**Your objective**
What is needed is an exact copy of all the lines below.

━━━ The records ━━━

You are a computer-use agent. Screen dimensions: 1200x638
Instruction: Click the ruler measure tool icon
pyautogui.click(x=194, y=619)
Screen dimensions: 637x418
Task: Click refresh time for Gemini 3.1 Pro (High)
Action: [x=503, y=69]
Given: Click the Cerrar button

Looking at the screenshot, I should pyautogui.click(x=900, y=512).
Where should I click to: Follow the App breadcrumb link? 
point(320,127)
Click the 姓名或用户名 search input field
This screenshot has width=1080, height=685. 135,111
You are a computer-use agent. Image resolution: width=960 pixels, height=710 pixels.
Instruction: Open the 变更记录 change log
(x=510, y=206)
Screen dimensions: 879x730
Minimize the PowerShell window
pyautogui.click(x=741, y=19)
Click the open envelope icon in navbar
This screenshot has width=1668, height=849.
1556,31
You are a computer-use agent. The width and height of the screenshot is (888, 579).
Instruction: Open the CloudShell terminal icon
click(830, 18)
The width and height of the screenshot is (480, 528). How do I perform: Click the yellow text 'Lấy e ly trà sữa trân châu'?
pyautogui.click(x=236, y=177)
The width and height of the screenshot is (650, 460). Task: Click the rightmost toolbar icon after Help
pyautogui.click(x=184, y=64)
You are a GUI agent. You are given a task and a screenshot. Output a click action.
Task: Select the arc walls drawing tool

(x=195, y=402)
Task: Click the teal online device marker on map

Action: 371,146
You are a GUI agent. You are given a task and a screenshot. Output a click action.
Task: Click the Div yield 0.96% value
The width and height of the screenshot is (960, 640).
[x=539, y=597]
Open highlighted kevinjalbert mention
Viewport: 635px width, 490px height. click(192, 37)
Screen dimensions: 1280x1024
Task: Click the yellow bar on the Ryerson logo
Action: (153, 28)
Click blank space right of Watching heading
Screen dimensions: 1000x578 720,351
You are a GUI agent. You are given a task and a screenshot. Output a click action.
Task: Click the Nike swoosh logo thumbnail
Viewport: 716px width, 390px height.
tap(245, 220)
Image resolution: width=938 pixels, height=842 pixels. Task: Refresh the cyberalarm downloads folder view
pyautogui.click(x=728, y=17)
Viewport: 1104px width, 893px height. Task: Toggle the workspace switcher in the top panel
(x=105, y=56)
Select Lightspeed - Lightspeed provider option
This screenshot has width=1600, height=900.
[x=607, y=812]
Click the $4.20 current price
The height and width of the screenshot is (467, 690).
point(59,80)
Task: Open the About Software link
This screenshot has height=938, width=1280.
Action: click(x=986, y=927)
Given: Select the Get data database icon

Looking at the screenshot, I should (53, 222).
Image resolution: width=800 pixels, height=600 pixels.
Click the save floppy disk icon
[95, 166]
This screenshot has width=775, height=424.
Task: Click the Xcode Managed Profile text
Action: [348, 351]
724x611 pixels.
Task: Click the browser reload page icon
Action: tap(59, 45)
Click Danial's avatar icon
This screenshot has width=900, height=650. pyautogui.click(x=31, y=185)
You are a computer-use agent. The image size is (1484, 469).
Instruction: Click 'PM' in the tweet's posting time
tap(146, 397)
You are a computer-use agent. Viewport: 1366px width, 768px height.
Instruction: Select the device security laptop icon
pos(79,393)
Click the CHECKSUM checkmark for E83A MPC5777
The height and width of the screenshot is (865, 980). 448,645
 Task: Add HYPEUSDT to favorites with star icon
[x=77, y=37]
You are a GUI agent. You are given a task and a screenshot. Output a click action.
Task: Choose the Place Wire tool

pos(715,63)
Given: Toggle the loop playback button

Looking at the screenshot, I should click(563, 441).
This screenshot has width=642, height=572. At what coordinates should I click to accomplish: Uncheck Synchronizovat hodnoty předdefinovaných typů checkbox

━━━

**Answer area**
You are a computer-use agent. Screen dimensions: 1200x638
Instruction: Click the ruler measure tool icon
pyautogui.click(x=194, y=619)
Screen dimensions: 637x418
Task: Click refresh time for Gemini 3.1 Pro (High)
Action: [x=503, y=69]
Given: Click the Cerrar button

Looking at the screenshot, I should pyautogui.click(x=900, y=512).
Where should I click to: Follow the App breadcrumb link? 
point(320,127)
Click the 姓名或用户名 search input field
This screenshot has width=1080, height=685. 135,111
You are a computer-use agent. Image resolution: width=960 pixels, height=710 pixels.
Instruction: Open the 变更记录 change log
(x=510, y=206)
Screen dimensions: 879x730
Minimize the PowerShell window
pyautogui.click(x=741, y=19)
Click the open envelope icon in navbar
This screenshot has width=1668, height=849.
1556,31
You are a computer-use agent. The width and height of the screenshot is (888, 579).
Instruction: Open the CloudShell terminal icon
click(830, 18)
The width and height of the screenshot is (480, 528). How do I perform: Click the yellow text 'Lấy e ly trà sữa trân châu'?
pyautogui.click(x=236, y=177)
The width and height of the screenshot is (650, 460). Task: Click the rightmost toolbar icon after Help
pyautogui.click(x=184, y=64)
You are a GUI agent. You are given a task and a screenshot. Output a click action.
Task: Select the arc walls drawing tool

(x=195, y=402)
Task: Click the teal online device marker on map

Action: 371,146
You are a GUI agent. You are given a task and a screenshot. Output a click action.
Task: Click the Div yield 0.96% value
The width and height of the screenshot is (960, 640).
[x=539, y=597]
Open highlighted kevinjalbert mention
Viewport: 635px width, 490px height. click(192, 37)
Screen dimensions: 1280x1024
Task: Click the yellow bar on the Ryerson logo
Action: (153, 28)
Click blank space right of Watching heading
Screen dimensions: 1000x578 720,351
You are a GUI agent. You are given a task and a screenshot. Output a click action.
Task: Click the Nike swoosh logo thumbnail
Viewport: 716px width, 390px height.
tap(245, 220)
Image resolution: width=938 pixels, height=842 pixels. Task: Refresh the cyberalarm downloads folder view
pyautogui.click(x=728, y=17)
Viewport: 1104px width, 893px height. Task: Toggle the workspace switcher in the top panel
(x=105, y=56)
Select Lightspeed - Lightspeed provider option
This screenshot has width=1600, height=900.
[x=607, y=812]
Click the $4.20 current price
The height and width of the screenshot is (467, 690).
point(59,80)
Task: Open the About Software link
This screenshot has height=938, width=1280.
Action: click(x=986, y=927)
Given: Select the Get data database icon

Looking at the screenshot, I should (53, 222).
Image resolution: width=800 pixels, height=600 pixels.
Click the save floppy disk icon
[95, 166]
This screenshot has width=775, height=424.
Task: Click the Xcode Managed Profile text
Action: [348, 351]
724x611 pixels.
Task: Click the browser reload page icon
Action: tap(59, 45)
Click Danial's avatar icon
This screenshot has width=900, height=650. pyautogui.click(x=31, y=185)
You are a computer-use agent. The image size is (1484, 469).
Instruction: Click 'PM' in the tweet's posting time
tap(146, 397)
You are a computer-use agent. Viewport: 1366px width, 768px height.
Instruction: Select the device security laptop icon
pos(79,393)
Click the CHECKSUM checkmark for E83A MPC5777
The height and width of the screenshot is (865, 980). 448,645
 Task: Add HYPEUSDT to favorites with star icon
[x=77, y=37]
You are a GUI agent. You are given a task and a screenshot. Output a click action.
Task: Choose the Place Wire tool

pos(715,63)
Given: Toggle the loop playback button

Looking at the screenshot, I should click(563, 441).
This screenshot has width=642, height=572. At what coordinates should I click to accomplish: Uncheck Synchronizovat hodnoty předdefinovaných typů checkbox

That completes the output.